Updated on 13 March 2013
What is in the drug pipeline of the company?
We think we have a very exciting pipeline. We have a number of products that have been approved in the past year or so [in different countries]. Xalkori for treatment on non-small lung cancer, Eliquis for stroke prevention; tofacitinib [Xeljanz] in some countries for Rheumatoid Arthritis, and Inlyta for treatment of advanced renal cell carcinoma. If you think about the overall drought in the industry, these are interesting new approvals. We have focused the efforts in our portfolio.
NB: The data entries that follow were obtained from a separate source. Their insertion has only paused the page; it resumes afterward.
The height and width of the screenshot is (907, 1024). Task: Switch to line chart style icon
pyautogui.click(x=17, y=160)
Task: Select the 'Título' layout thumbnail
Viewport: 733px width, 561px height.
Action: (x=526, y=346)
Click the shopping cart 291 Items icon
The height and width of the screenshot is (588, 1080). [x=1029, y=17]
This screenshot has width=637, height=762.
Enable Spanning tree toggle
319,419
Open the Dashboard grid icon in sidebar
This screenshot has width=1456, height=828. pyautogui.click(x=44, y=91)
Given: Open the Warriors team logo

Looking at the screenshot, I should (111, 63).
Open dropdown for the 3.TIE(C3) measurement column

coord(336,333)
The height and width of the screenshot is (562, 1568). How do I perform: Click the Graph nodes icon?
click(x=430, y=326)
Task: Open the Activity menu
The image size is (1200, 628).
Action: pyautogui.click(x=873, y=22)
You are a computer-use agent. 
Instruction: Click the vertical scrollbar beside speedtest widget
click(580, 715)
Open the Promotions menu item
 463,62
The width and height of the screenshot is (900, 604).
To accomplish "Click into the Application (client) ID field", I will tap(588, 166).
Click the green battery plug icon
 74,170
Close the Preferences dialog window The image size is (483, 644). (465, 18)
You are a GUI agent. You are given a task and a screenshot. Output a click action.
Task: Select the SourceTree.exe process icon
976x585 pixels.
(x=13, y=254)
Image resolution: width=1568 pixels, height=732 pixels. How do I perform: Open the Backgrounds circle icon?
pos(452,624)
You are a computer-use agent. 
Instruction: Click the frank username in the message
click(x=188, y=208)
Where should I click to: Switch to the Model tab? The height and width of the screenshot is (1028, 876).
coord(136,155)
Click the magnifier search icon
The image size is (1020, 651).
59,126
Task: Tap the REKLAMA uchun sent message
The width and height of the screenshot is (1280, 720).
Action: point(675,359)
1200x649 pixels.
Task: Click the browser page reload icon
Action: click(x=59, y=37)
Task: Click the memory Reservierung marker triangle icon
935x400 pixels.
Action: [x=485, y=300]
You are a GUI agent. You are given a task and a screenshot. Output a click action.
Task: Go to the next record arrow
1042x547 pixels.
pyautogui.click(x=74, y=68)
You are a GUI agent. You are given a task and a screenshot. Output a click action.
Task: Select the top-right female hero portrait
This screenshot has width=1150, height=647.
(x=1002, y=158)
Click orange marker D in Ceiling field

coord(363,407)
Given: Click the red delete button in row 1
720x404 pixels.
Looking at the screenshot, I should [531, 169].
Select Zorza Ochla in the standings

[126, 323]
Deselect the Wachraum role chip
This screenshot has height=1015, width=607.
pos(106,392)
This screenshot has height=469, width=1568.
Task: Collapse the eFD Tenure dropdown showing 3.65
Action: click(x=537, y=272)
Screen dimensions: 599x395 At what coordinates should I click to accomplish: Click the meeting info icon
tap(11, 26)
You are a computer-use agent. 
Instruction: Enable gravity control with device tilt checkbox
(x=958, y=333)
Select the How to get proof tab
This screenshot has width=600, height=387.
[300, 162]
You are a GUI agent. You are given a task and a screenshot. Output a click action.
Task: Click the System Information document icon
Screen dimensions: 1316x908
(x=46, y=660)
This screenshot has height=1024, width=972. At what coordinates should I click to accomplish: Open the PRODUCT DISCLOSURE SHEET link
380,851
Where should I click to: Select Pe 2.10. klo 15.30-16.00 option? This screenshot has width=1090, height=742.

We have now focusing on five therapeutic areas where there is significant unmet need and where we as a company believe that we have unique expertise that would help us bring solutions in the space: Cardiovascular and metabolic diseases, immunology and inflammation, neurosciences, oncology and vaccines. We also have areas of focus in biosimilars and rare diseases. We are enthusiastic about the pipeline we have in these areas and also the way we are approaching innovation through collaborations and partnerships. Our focus on specific areas, quality of molecules, and the collaborative nature [of research and development] is novel in many ways and really exciting.
Many companies bring different compounds through the pipeline and if we stop development, those compounds don't continue to develop for many reasons. These compounds exist in large and small companies and some of these compounds have never reached the market place. The idea behind repurposing is to go back and see if there is something other than what we looked at it for. We didn't see something else to do with this but maybe someone in other therapeutic area may have ideas about this compound. Thus, we are participating in two programs, including the World Intellectual Property Organization (WIPO) has a program called RE-SEARCH. This group has received compounds from various companies from around the world. The government, academic institutions, and NGOs look at the data and try to utilize the compounds for other diseases. This is like crowd-sourcing R&D.
Another program that we are associated with is a repurposing program run through the National Center for Advancement of Translational Sciences (NCATS), which is a new division at the National Institutes of Health (NIH) in the United States. We set up a platform where eight companies have contributed molecules which have not made to market; they appear safe, but development was stopped as the data didn't appear to be as robust in the indications that we were studying. Now, through the NCATS program, scientists can study these molecules for potential use in other diseases. I am excited about these two because I believe in using what you have and these [molecules] are among the most underutilized resources that we have. This is a form of meta-collaboration. NGOs, government, and others are coming together with the private sector to see what we can do to tackle the vexing problems in healthcare.
The pharma industry, especially R&D, is enduring significant changes. Many pharma companies are looking for new and more effective R&D models. Is Pfizer looking at making more changes and adjustments?
We are doing a lot of things because everyone is under the pressure to improve productivity. A part of what we do is focus on quality. We have made some challenging decisions to focus on 5 therapeutic areas, for example. Focus is one of the important elements to improve productivity. We have a lot of work ongoing that improves the quality of molecules that move forward all intending to focus on best possible success and the scientific, medical and commercial aspects of our molecules.